Output, word for word, each line from the one with "Click the Eksport Excel icon" through the end of the listing below, excluding every picture.

******

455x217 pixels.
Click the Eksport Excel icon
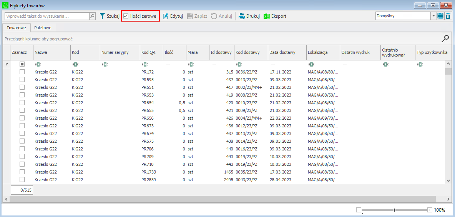tap(267, 16)
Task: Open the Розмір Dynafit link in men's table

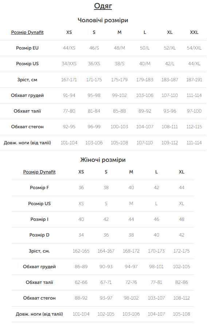Action: [27, 32]
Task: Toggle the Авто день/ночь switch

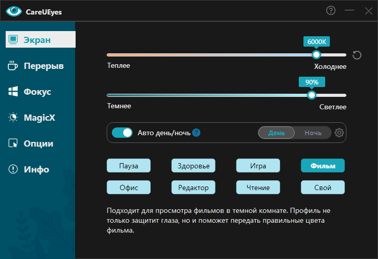Action: [122, 133]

******

= RESULT OF THE EXERCISE =
Click the Eksport Excel icon
tap(267, 16)
Task: Open the Розмір Dynafit link in men's table

Action: [27, 32]
Task: Toggle the Авто день/ночь switch

Action: [122, 133]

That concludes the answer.